Category: inspiration

  • game con-spiration

    game con-spiration

    I’ve been a lazy game developer lately. 

    A couple months ago I was proudly telling people how much progress I was making on Pleck’s Mart. Heck I was logging at least—at least—a couple hours every day adding to the code base and debugging the game and making art and then sitting at the cafe writing story for the damn thing.

    I also wrote a couple months back about how I made some silly choices around leaning into a dead-end part time job that was supposed to round the rough edges off my days but instead wrapped me up into grocery store drama and derailed a bunch of personal motivation in my off-hours, plentiful tho they were.

    In short tho, I haven’t been coding for about two months now.

    Sadly. Realistically. Frustratingly. 

    There is a mental wall in the way, if I’m being honest, because (a) I was just coming up on a challenging bit of code, (b) a new version of the engine came out in the intervening months, and (c) it’s kinda sorta summer and (d) I should be spit-polishing my resume and not making video games.

    But then I went to Game Con this weekend.

    A couple things happened, very passively to be honest, but they happened at Game Con nonetheless.

    First, I got to wander around and talk—actually chat with and talk to—other indie game developers. That’s big. There’s a hundred reasons to go to a convention linked to your hobby, but seriously on or close to the top of that list of reasons should be the simple fact that hanging out with likeminded individuals is inspiring for another long list of reasons. There is a community. There are organizations boosting these efforts… locally. People have trod this path before us and are coming up the path behind us, and that means something.

    Second, I got to finally have a chat with Chris. We’ve been friends for over twenty years now, hung out countless times, vacationed together, stood atop a mountain peak in the sun, and rung in the new years nearly every year of that twenty. He is a legit developer. I mean, he professionally codes for a living, has a business, does community building, and that list goes on. And I sheepishly gave him access to my github repo. We finally got to chat, hanging out in the halls of Game Con, playing some board games and poking at the demo booths, and he wants to help with Pleck’s Mart. What’s our next step, he asked.

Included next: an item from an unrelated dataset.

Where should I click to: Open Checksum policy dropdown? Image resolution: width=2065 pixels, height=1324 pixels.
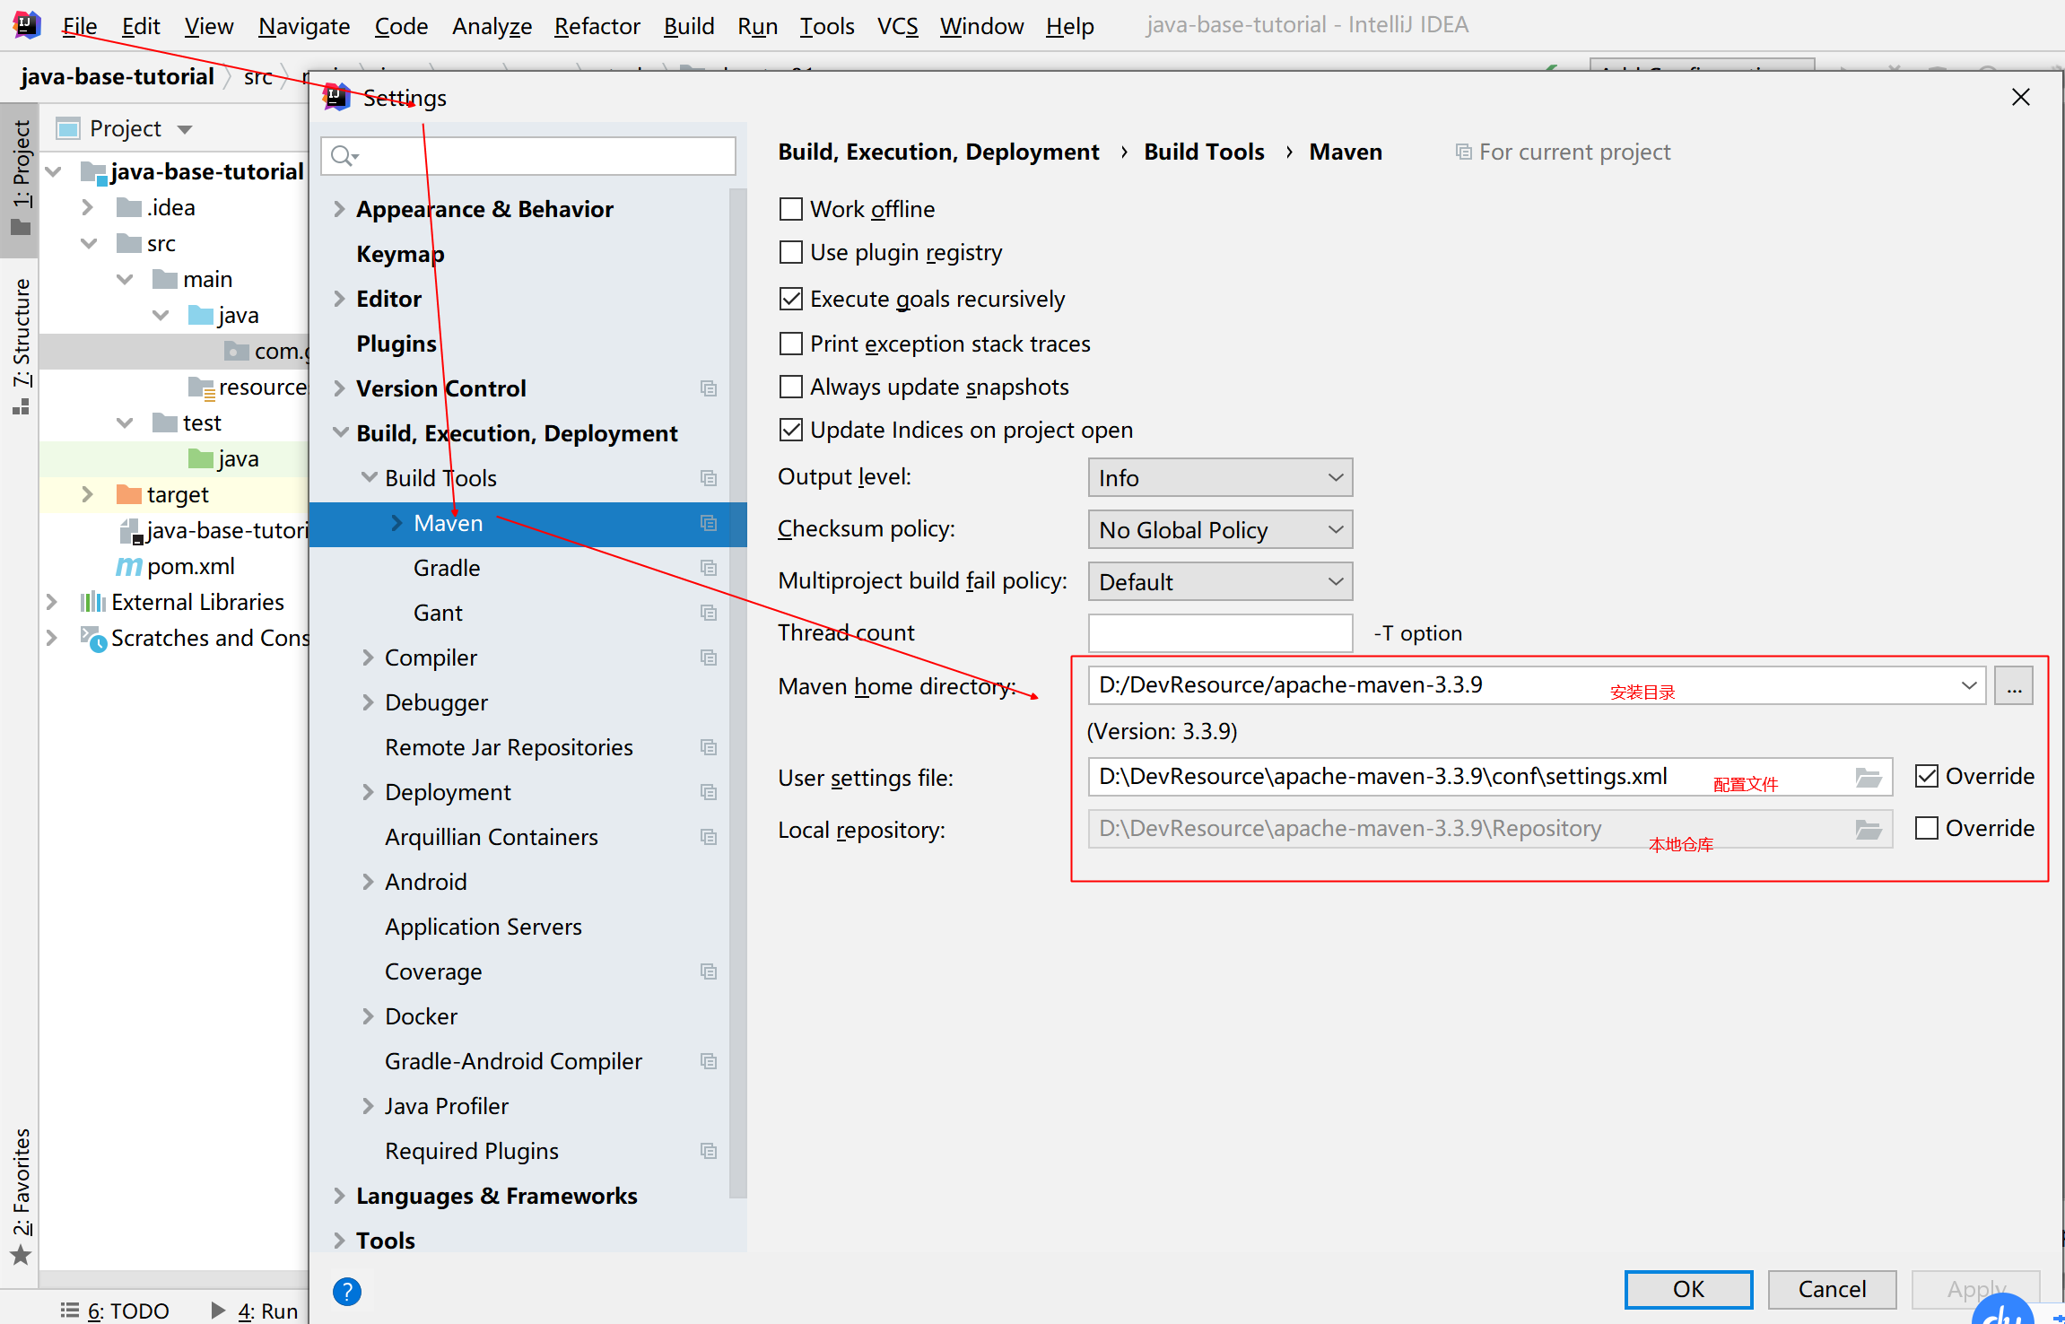1219,530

    So, it’s monday morning after the gamer inspiration weekend and I’m looking down the day at a question of not if I go down into the basement today to write some code… but when.

    What is the next step?

    As ever, it’s one problem, one line, one version at a time. And if nothing else, looking for that lost momentum.

  • little treasures

    I like food.  

    I mean, I like the culture and the feeling of food, the idea of it as a thing that links us and propels us and drives us to become more than eaters harvesting nurtients from organic objects, but instead seekers of taste and flavour and aroma and texture and everything that strikes the senses as we dine and indulge.

    It’s no wonder then that when a local international food market opened up near me, sitting here in my quasi-career change retirement and looking for something interesting to occupy me in the hours of the day when I wasn’t behind a keyboard or writing code or making art or studying for the next phase of my serious career, when that market opened that I found myself with a part time job amongst all that interesting sort of food culture.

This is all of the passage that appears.